The silicon-vacancy center (Si-V) is an optically active defect in diamond (referred to as a color center) that is receiving an increasing amount of interest in the diamond research community. This interest is driven primarily by the coherent optical properties of the Si-V, especially compared to the well-known and extensively-studied nitrogen-vacancy center (N-V).

Properties

Crystallographic 

The Si-V center is formed by replacing two neighboring carbon atoms in the diamond lattice with one silicon atom, which places itself between the two vacant lattice sites. This configuration has a D3d point group symmetry.

Electronic 

The Si-V center is a single-hole (spin-1/2) system with ground and excited electronic states located within the diamond bandgap. The ground and excited electronic states have two orbital states split by spin–orbit coupling. Each of these spin–orbit states is doubly degenerate by spin, and this splitting can be affected by lattice strain. Phonons in the diamond lattice drive transitions between these orbital states, causing rapid equilibration of the orbital population at temperatures above ca. 1 K.

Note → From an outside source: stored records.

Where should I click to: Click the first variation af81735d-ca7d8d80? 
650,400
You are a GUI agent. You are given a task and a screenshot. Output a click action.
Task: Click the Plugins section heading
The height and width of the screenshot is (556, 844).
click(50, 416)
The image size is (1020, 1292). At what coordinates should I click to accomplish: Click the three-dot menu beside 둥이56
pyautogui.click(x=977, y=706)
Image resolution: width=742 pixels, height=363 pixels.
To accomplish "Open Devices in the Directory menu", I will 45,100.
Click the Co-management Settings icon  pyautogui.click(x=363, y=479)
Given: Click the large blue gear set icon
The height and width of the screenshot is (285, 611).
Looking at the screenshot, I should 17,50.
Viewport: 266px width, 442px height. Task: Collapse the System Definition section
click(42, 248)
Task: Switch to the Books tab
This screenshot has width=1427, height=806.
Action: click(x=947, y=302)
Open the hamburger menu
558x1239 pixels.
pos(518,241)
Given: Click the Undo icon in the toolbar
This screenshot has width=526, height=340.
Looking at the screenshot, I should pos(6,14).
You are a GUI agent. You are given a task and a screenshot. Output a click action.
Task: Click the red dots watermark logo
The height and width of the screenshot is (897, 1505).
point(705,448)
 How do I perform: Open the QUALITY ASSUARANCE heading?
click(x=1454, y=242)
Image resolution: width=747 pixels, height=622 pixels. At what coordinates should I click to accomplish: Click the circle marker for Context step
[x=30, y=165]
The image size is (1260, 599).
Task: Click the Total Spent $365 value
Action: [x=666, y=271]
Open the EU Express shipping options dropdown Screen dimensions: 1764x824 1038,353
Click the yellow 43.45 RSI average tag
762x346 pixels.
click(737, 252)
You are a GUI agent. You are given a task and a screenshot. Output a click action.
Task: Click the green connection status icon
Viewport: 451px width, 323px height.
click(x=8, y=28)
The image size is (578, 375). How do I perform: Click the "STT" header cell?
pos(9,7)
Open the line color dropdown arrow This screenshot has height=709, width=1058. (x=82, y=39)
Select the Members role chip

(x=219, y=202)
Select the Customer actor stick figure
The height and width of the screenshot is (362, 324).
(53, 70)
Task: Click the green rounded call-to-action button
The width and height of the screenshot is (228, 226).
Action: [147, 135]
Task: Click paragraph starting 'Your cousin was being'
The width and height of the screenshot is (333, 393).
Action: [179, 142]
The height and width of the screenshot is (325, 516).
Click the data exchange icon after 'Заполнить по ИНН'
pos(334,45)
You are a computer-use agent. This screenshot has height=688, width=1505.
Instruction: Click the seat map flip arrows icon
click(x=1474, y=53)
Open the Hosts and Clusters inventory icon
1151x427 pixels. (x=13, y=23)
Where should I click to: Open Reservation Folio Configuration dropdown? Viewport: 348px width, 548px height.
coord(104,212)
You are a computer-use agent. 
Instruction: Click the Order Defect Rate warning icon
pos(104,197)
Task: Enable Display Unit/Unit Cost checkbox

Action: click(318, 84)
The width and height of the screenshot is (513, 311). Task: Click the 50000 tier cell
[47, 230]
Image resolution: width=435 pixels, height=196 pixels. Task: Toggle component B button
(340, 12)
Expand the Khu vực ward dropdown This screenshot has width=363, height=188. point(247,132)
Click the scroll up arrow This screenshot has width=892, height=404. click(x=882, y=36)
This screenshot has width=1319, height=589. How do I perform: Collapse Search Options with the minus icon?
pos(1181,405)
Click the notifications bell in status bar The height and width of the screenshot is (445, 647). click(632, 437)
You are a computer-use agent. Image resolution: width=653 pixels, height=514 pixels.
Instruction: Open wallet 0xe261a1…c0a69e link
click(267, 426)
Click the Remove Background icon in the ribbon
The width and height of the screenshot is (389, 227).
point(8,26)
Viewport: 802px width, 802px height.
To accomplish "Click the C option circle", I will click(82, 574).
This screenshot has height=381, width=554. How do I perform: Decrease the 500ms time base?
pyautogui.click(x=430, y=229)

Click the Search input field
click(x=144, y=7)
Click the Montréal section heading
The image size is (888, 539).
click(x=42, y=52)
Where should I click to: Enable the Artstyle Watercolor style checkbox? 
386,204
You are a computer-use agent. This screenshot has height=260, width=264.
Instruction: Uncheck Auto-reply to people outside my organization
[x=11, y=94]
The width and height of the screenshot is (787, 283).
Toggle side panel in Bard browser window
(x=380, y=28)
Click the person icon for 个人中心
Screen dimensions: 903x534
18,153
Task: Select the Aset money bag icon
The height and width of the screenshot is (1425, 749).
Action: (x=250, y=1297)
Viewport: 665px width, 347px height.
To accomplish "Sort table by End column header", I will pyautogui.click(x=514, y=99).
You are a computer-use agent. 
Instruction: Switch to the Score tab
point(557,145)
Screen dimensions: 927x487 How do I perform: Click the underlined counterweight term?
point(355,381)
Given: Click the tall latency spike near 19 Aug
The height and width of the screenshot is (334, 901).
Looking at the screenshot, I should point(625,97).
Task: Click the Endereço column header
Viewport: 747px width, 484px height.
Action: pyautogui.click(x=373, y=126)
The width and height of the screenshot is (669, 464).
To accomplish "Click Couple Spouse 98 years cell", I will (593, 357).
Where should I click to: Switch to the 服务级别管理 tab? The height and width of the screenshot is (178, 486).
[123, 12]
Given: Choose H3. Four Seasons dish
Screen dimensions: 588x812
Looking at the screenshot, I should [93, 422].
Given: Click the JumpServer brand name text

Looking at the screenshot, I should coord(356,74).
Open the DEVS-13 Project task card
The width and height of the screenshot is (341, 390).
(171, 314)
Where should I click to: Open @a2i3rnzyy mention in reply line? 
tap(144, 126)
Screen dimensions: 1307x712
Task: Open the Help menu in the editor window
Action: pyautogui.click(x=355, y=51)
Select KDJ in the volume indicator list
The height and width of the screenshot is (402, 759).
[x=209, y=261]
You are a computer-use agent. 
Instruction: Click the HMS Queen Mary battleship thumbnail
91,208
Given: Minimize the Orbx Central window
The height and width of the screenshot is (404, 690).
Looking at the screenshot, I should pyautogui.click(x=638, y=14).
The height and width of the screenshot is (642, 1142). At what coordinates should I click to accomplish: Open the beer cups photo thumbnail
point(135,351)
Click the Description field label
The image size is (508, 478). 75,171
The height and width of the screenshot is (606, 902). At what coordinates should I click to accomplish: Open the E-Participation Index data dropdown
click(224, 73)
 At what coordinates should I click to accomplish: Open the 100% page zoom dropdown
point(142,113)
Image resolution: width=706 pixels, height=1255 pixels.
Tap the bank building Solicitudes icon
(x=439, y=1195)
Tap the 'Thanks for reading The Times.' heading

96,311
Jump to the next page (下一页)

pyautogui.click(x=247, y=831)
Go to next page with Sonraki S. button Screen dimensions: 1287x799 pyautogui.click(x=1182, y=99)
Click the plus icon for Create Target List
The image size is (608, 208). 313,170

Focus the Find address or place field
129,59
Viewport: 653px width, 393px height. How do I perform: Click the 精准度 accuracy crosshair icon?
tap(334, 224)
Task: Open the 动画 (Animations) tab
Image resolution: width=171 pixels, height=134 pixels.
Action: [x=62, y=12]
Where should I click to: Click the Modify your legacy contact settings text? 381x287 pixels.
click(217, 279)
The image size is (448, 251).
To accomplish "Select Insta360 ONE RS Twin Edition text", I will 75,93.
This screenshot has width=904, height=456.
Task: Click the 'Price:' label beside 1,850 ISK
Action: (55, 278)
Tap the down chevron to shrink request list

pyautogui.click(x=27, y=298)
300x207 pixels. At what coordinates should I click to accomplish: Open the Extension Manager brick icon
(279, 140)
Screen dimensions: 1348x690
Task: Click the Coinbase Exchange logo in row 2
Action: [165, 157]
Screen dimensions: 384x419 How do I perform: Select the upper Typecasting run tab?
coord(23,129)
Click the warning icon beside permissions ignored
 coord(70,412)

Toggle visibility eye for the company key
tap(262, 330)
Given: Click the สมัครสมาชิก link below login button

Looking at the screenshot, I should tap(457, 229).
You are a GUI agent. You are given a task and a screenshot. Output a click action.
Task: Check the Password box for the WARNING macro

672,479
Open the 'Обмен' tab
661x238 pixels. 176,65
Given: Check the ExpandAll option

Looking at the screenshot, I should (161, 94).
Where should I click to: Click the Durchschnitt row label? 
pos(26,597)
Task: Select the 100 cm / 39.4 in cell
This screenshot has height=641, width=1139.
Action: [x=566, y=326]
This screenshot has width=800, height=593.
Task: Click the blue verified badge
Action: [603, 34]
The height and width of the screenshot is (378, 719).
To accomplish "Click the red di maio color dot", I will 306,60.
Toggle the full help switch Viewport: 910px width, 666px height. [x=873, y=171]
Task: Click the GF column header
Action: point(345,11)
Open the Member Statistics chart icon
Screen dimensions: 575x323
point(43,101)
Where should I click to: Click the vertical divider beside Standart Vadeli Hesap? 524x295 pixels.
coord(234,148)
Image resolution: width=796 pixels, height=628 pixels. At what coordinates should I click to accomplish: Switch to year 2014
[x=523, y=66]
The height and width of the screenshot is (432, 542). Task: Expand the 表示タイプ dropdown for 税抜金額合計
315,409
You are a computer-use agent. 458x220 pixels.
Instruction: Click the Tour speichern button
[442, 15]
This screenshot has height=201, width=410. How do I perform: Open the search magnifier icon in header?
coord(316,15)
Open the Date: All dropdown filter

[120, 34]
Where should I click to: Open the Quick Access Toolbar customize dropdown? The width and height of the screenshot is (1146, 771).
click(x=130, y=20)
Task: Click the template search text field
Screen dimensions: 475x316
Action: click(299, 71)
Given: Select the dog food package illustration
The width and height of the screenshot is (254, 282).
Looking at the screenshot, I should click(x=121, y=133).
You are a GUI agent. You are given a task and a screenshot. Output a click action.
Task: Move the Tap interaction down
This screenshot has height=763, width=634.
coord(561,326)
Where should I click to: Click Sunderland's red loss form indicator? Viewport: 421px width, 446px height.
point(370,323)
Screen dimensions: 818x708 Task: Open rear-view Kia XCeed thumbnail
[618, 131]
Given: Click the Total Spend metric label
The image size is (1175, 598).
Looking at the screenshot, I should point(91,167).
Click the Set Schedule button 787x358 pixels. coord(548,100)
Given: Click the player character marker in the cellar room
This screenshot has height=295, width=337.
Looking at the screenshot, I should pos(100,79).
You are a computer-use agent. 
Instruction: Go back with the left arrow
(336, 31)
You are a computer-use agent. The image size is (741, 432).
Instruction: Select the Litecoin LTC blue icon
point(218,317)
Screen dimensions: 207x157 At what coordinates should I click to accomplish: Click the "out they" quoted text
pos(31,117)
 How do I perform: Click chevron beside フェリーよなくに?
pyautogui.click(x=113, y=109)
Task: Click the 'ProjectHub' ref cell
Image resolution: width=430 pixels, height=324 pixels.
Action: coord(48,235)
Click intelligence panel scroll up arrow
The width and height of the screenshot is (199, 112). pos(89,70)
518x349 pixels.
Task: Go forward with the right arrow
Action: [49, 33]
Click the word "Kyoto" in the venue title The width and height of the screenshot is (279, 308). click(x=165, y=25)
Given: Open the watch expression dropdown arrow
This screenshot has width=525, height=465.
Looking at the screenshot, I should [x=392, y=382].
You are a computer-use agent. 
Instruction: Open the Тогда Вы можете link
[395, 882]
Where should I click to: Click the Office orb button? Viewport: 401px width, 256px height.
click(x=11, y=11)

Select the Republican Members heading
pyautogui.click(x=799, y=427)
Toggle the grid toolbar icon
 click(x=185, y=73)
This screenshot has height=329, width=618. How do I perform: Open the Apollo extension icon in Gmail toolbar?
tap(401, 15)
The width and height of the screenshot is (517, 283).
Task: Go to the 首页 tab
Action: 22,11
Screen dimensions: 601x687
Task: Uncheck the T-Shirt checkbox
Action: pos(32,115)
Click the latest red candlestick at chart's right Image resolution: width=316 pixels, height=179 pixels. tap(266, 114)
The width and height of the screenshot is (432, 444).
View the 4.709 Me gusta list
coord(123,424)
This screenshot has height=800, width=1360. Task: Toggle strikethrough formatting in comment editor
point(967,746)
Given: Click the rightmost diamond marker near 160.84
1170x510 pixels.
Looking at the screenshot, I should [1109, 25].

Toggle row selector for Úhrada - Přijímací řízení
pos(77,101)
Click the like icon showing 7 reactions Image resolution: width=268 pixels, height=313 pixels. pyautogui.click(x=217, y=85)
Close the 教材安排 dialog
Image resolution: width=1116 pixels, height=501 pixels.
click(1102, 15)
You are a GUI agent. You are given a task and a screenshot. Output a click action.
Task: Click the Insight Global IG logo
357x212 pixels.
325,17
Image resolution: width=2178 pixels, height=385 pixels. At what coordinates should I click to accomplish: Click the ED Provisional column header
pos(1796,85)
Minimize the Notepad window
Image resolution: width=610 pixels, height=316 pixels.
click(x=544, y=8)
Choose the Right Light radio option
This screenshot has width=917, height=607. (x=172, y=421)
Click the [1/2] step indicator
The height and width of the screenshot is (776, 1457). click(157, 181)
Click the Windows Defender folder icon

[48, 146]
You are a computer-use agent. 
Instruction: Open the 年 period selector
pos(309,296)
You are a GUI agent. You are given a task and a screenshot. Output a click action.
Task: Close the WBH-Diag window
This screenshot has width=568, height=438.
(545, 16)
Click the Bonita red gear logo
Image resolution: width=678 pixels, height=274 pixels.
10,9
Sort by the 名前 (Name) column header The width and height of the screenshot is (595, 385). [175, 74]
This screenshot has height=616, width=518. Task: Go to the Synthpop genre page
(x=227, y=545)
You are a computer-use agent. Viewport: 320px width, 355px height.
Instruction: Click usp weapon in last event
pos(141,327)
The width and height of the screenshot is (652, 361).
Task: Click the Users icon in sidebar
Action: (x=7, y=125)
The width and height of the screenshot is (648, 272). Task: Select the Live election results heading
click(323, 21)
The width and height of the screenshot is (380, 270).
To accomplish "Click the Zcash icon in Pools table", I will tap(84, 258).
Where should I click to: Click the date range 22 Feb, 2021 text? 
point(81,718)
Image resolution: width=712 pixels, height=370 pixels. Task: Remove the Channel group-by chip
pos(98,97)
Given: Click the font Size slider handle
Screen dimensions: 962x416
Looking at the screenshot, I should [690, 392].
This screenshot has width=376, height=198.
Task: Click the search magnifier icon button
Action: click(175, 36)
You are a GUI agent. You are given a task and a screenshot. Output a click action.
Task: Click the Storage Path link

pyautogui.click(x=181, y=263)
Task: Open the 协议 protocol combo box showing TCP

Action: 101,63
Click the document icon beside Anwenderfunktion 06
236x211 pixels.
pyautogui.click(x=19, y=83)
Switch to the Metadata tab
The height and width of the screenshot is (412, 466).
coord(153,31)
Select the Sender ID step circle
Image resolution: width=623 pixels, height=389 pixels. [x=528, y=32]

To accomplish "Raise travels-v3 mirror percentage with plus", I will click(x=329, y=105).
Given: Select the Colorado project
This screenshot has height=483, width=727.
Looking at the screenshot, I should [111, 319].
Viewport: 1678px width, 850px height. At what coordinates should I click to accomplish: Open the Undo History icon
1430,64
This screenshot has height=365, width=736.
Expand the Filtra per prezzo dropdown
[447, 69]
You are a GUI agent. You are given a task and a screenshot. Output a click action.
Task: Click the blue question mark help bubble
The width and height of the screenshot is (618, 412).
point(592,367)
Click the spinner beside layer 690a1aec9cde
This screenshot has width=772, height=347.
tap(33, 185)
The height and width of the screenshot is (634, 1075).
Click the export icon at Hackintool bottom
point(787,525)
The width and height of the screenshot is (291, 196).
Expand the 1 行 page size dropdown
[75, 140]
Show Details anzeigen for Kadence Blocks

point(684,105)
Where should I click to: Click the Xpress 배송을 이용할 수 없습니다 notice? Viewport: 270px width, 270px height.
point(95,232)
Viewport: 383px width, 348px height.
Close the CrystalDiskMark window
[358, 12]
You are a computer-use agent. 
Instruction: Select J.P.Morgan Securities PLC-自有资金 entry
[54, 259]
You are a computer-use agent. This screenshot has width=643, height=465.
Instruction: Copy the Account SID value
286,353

All four transitions between the two ground and two excited orbital states are dipole allowed with a sharp zero-phonon line (ZPL) at 738 nm (1.68 eV) and minimal phononic sideband in a roughly 20 nm window around 766 nm. The Si-V center emits much more of its emission into its ZPL, approximately 70% (Debye–Waller factor of 0.7), than most other optical centers in diamond, such as the nitrogen-vacancy center (Debye–Waller factor ~ 0.04). The Si-V center also has higher excited states that relax quickly to the lowest excited states, allowing off-resonant excitation.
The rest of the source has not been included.